President Donald Trump’s newly-unveiled budget for 2021 would extend a slew of tax breaks enacted two years ago — but there’s little chance of the budget getting passed with the Democrats controlling the House of Representatives, according to news reports.

Under the proposal, the income and estate tax provisions of the Tax Cuts and Jobs Act would be extended beyond their scheduled 2025 expiration, CNBC.com writes.

That tax law, which went into effect in 2018, lowered the top income tax rate from 39.6% to 37% and increased standard deductions to $12,000 from $6,350 in 2017, the TV news channel’s website writes.

More importantly for financial advisors with wealthier clients, the new tax law doubled the estate and gift tax exemption to more than $11 million per person, according to CNBC.com.

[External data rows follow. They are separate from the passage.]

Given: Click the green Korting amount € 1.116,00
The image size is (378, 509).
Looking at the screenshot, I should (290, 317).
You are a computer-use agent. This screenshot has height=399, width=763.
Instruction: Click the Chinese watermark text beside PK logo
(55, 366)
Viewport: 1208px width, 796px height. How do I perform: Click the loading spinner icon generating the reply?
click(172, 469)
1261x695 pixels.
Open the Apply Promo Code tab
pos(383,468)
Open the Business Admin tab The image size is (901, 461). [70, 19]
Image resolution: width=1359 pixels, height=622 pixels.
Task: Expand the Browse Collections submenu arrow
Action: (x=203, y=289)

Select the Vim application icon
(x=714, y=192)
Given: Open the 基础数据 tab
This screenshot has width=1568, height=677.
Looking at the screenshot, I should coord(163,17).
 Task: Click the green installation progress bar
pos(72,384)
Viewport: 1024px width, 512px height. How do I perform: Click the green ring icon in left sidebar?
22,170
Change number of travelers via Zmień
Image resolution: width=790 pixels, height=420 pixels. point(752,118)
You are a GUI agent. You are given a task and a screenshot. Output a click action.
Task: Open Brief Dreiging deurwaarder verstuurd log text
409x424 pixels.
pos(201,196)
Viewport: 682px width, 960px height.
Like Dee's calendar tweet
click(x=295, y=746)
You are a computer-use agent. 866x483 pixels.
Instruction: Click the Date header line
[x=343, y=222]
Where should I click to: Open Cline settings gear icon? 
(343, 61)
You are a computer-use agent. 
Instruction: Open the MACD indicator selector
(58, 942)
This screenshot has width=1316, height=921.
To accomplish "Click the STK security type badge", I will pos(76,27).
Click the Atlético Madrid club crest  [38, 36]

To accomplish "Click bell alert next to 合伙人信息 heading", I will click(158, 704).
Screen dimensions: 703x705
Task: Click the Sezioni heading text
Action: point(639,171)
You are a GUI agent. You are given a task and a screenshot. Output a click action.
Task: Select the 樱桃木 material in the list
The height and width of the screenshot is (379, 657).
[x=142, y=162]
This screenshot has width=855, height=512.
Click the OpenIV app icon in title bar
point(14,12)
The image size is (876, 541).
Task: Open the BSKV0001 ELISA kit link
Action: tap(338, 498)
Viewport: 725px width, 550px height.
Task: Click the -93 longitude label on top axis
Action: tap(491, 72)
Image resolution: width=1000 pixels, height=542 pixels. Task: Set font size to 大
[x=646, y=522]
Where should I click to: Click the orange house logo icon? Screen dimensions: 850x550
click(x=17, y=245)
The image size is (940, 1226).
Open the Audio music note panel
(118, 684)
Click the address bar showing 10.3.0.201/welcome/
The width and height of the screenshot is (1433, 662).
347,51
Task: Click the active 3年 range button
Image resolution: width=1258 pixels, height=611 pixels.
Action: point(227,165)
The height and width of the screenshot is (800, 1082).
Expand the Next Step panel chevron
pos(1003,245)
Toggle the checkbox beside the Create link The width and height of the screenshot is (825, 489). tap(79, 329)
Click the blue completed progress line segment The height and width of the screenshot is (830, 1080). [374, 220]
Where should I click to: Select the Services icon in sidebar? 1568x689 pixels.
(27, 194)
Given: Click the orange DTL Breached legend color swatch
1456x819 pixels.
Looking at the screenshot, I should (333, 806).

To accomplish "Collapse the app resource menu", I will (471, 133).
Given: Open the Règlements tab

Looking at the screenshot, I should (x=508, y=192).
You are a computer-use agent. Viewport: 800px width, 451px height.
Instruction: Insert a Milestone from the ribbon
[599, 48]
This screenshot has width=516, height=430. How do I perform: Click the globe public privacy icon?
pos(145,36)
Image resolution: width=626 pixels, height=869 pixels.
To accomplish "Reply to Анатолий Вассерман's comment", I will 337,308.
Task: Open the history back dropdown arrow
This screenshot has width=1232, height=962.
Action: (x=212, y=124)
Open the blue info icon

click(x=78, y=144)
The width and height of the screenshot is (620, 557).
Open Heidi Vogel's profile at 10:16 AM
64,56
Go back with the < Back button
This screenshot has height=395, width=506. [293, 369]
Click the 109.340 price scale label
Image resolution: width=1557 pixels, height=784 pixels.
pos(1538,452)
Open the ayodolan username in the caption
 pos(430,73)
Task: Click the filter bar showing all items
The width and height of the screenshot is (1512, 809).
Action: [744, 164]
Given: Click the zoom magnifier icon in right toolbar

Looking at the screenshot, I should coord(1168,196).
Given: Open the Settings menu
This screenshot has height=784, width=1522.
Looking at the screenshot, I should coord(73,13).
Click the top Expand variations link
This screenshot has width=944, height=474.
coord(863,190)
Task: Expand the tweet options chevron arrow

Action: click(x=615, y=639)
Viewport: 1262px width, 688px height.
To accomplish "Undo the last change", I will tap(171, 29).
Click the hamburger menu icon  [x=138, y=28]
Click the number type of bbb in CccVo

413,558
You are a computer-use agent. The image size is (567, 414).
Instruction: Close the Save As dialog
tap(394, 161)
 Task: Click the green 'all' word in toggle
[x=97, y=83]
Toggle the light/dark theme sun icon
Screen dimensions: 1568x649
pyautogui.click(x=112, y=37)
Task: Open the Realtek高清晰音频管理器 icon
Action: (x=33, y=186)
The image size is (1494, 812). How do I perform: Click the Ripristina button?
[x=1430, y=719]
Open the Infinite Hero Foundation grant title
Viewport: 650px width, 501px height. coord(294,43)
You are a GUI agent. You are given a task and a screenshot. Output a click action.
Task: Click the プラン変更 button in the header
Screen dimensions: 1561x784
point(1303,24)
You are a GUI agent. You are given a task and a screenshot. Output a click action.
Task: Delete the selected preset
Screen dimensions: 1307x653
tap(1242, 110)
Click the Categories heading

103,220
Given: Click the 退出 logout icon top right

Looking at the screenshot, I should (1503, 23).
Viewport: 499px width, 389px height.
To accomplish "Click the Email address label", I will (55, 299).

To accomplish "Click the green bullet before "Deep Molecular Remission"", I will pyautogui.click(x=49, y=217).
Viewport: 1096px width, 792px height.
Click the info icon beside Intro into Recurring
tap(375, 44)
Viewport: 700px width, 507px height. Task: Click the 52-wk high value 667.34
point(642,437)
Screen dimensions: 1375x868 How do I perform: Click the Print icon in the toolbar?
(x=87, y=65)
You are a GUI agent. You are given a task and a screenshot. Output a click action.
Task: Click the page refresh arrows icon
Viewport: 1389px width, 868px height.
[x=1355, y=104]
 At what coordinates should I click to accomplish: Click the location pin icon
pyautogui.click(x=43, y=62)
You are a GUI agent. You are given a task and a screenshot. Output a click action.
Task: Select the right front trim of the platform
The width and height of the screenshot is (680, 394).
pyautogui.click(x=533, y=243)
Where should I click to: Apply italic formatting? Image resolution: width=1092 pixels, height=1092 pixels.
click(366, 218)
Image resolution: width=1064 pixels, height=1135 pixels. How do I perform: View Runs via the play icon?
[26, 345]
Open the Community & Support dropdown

An extension of the exemption to 2025, as envisioned in Trump’s proposed budget, would allow families more time to move their wealth and shrink their estates, Joseph Perry, CPA and national tax and business services leader at Marcum LLP, tells the website.

Trump’s budget proposal would also extend the tax break to pass-through entities, including S-corporations and LLCs, all of which became eligible in 2018 for a 20% qualified business income deduction, CNBC.com writes.

Other tax changes Trump’s new budget aims to extend include the doubling of the child tax credit to $2,000 per qualifying child under age 17 and making it available for joint filers with up to $400,000 ($200,000 for singles) in adjusted gross income — up from $110,000 ($75,000 for singles). It also gives a new $500 credit for “other dependents,” according to the website.

But experts say that Democratic control of the House means there’s no reason to change tax plans, CNBC.com writes.

“The long-term bet is that tax rates will go up, not down,” Howard Gleckman, senior fellow with the Urban-Brookings Tax Policy Center, tells the website. “If it were me, I wouldn’t be paying much attention to proposals to cut taxes.”